If we ever gain the ability to conduct a huge character census, I think we’ll find that an abundance of orphans populate the worlds of the Pathfinder Roleplaying Game. My own collected but still substantial if only anecdotal evidence suggests the percentage of parentless PCs would be quite high. It makes sense. The lack of ties makes it harder for a GM to mess with beloved alter egos, and mythology is rife with heroes who have to shed (or have had pruned) the vestiges of mortal and mundane existence.
Consider only the cross-blooded races of Pathfinder, and the percentages of parents who are MIA or beyond distant increases. You may have a hot fling with an orc, but it doesn’t make him a good father, and the celestial parents of aasimars have better things to do with their immortal existence than show up to fencing practice every week.
From the start, I wanted to go another direction with the jinnborn.

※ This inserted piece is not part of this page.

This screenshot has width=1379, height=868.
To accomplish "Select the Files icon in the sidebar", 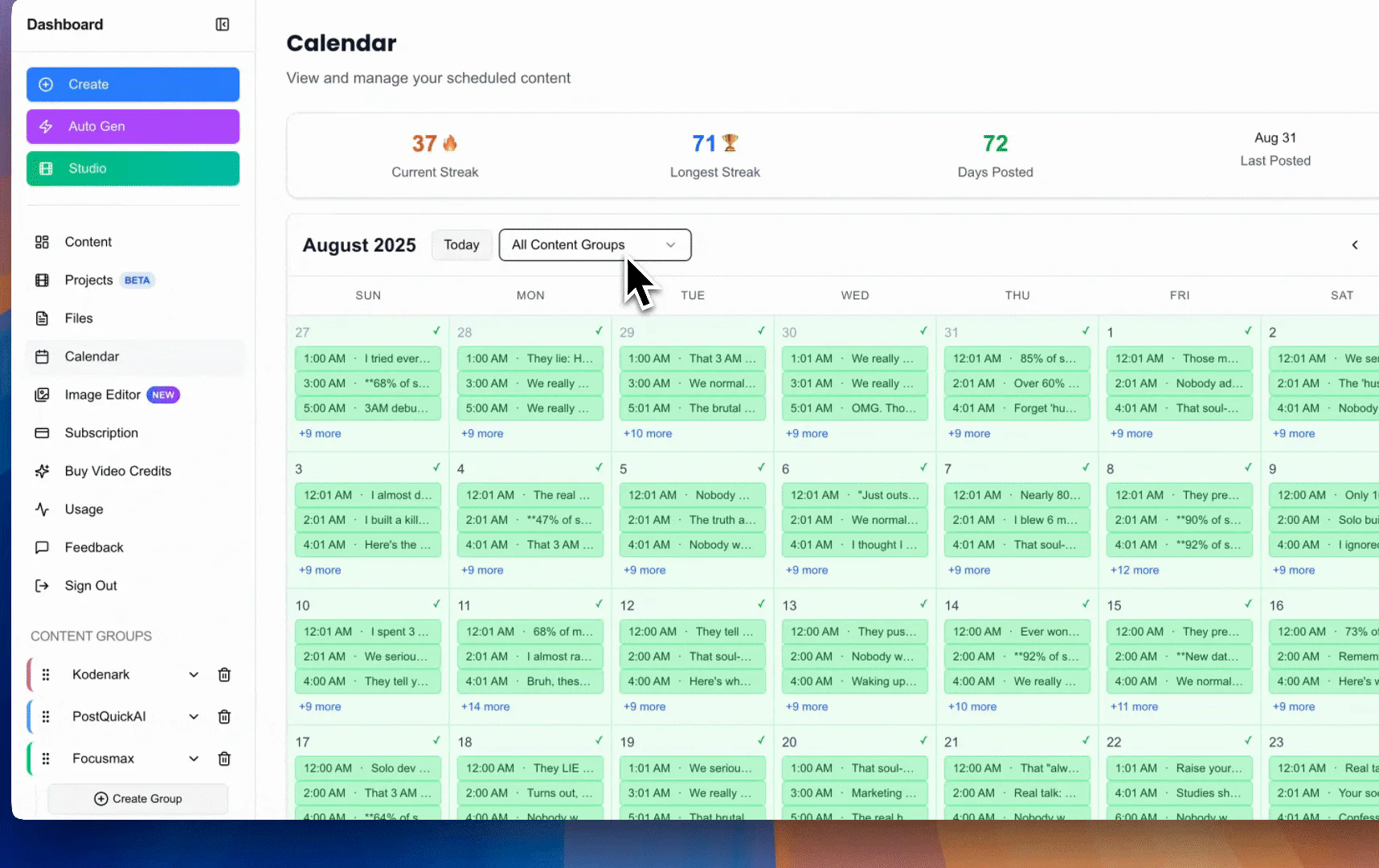I will coord(43,318).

I envisioned a living, thriving culture with deep ties to both parts of their ancestry—the tenacious survival instincts of humans coupled with the mystery of the jinn. Unlike angels, who tend to meddle and then evaporate into the higher planes, and orcs who see savage virtue in letting their children struggle to survive, jinn are a constant presence in the lives of their “children,” albeit often indirectly. But they don’t dabble. They cajole, intimidate, plead, trick, and sometimes act as inspired leaders. The jinn lead in both this world and the hidden world where their own petty politics and that of the Wind Lords holds sway. These jinns are all members of the genie race: djinn, efreeti, jann, madrid, and shaitan, and unlike other dual-blooded races, there is no single genesis for the jinnborn. Not every jinnborn tribe is created by a secret dalliance at an oasis, or even a carnal act. Some are transformed by bond, be it one of protection, gratitude, or even servitude. Other times the transformation is mysterious even to the parenting jinn, and it hints toward a destiny proscribed by the winds of fate and destiny.

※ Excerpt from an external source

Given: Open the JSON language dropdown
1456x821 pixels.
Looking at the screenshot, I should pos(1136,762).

This diversity of genesis holds root in the essence of the jinnborn themselves. Different tribes and sometimes even individual members of tribes manifest the gift of the jinn in different ways. Some gain affinity to the elements of their patron jinn or jinns, while others tap into the mysteries of the hidden world. All manifestations of jinn power are believed to contribute to the siraati: the word’s roots are a mix of Terran and Auran, but it can literally mean path, but is more often used to mean destiny. The siraati of a tribe, and often the mythology that grows up around it, guide the customs and the perceived destiny to such an overwhelming degree that the jinnborn call themselves the sab siraat—people of the path.

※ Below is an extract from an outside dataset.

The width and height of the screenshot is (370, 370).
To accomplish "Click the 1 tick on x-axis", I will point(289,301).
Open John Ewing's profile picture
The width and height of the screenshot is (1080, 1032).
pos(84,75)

The jinn or jinns connected to a tribe stay relatively active in the lives of its people. Like a heroic champion, they show up in times of need, crushing enemies, or staving off great danger, but they are just as likely to involve their tribes in the twisted politics of the jinn, and ask for help in some strange task or crazy adventure. Often, because the politics of the tribes and of the jinn are so interconnected, the direct council is often given to a single individual, or a cabal of elders or the initiated. As they say in the deserts, politics is a game best played within the shade.
Of course, such a strong connection between the jinn and the sab siraat does not preclude jinnborn from adventuring. While there are those jinnborn who leave their tribe to strike out on their own, they can often do so with great risk. The more times a jinnborn walks in defiance of his siraati, the more his spirit is corrupted. This can manifest as nervous tics, strange phobias, or just plain bad luck, but some fall into madness and hate. Other sab siraat are persuaded to venture out beyond the deserts and the badlands by the jinn of their tribe. Often oracles, witches, and shaman walk their path with direct or indirect aid from their jinn host, as champion or pawn in the jinn’s complex struggles. What is clear is that the relationship between the jinnborn and its patron jinns provides a spiritual sustenance that is unlike the connection between other humans and their plane-touched parents and ancestors.
Playing a sab siraat involves more than achieving individual goals and rising in level. It involves finding or going against one’s path within the tribe, among the jinn, and amid the strange machinations of the Hidden World.